The consensus is always that the early problems should be gettable but not gimme’s. You could start every contest by asking the contestant to compute the expected value of 7, but the contestants are going to notice, and it isn’t going to help anyone.

(I guess I should make the point that in order for a problem to be a “gimme”, it would have to be so easy to be almost insulting, because high accuracy on a given problem is really only possible if the level of the problem is significantly below the level of the student. So a gimme would have to be a problem that is way easier than the level of the weakest contestant — you can see why these would be bad.)

In contrast, with a gettable problem, even though some of the contestants will miss it, they’ll often miss it for a reason like 2+3=6. This is a bit unfortunate, but it is still a lot better if the contestant goes home thinking “I made a small arithmetic error, so I have to be more careful” than “there’s no way I could have gotten this, it was hopeless”.

But that brings to me to the next point:

2. At the IMO 33% of the problems are gettable

At the IMO, there are two easy problems (one each day), but there are only six problems. So a full one-third of the problems are gettable: we hope that most students attending the IMO can solve either IMO1 or IMO4, even though many will not solve both.

If you are writing HMMT or some similar contest, I think this means you should think about the opening in terms of the fraction 1/3, rather than problem 1. For example, at HMMT, I think the czars should strive instead to make the first three or four out of ten problems on each individual test gettable: they should be problems every contestant could solve, even though some of them will still miss it anyways. Under the pressure of contest, students are going to make all sorts of mistakes, and so it’s important that there are multiple gettable problems. This way, every student has two or three or four real chances to solve a problem: they’ll still miss a few, but at least they feel like they could do something.

(Every year at HMMT, when we look back at the tests in hindsight, the first reflex many czars have is to look at how many people got 0’s on each test, and hope that it’s not too many. The fact that this figure is even worth looking at is in my opinion a sign that we are doing things wrong: is 1/10 any better than 0/10, if the kid solved question 1 quickly and then spent the rest of the hour staring at the other nine?)

3. Watch the clock

The other thing I want to say is to spend some time thinking about the entire test as a whole, rather than about each problem individually.
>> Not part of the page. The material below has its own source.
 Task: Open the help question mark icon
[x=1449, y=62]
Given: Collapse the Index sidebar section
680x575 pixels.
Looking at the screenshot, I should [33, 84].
To drive the point: I’m willing to bet that an HMMT individual test with 4 easy, 6 medium, and 0 hard problems could actually work, even at the top end of the scores. Each medium problem in isolation won’t distinguish the strongest students. But put six of them all together, and you get two effects:

  • Students will make mistakes on some of the problems, and by central limit theorem you’ll get a curve anyways.
  • Time pressure becomes significantly more important, and the strongest students will come out ahead by simply being faster.

Of course, I’ll never be able to persuade the problem czars (myself included) to not include at least one or two of those super-nice hard problems. But the point is that they’re not actually needed in situations like HMMT, when there are so many problems that it’s hard to not get a curve of scores.
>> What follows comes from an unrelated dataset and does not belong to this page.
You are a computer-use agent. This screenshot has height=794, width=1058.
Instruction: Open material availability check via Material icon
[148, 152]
One suggestion many people won’t take: if you really want to include some difficulty problems that will take a while, decrease the length of the test. If you had 3 easy, 3 medium, and 1 hard problem, I bet that could work too. One hour is really not very much time.
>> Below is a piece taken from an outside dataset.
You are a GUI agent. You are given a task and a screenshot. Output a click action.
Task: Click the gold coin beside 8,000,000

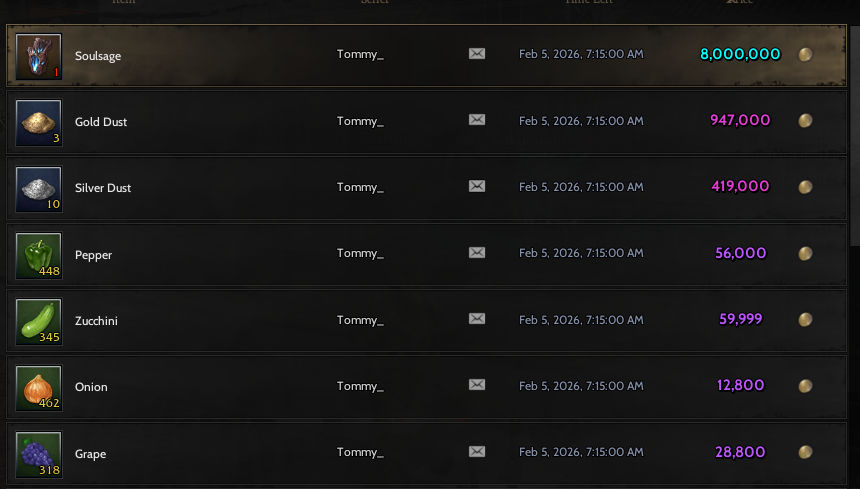(x=805, y=54)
Actually, this has been experimentally verified. On my HMMT 2016 Geometry test, nobody solved any of problems 8-10, so the test was essentially seven problems long. The gradient of scores at the top and center still ended up being okay. The only issue was that a third of the students solved zero problems, because the easy problems were either error-prone, or else were hit-or-miss (either solved quickly or not at all). Thus that’s another thing to watch out for.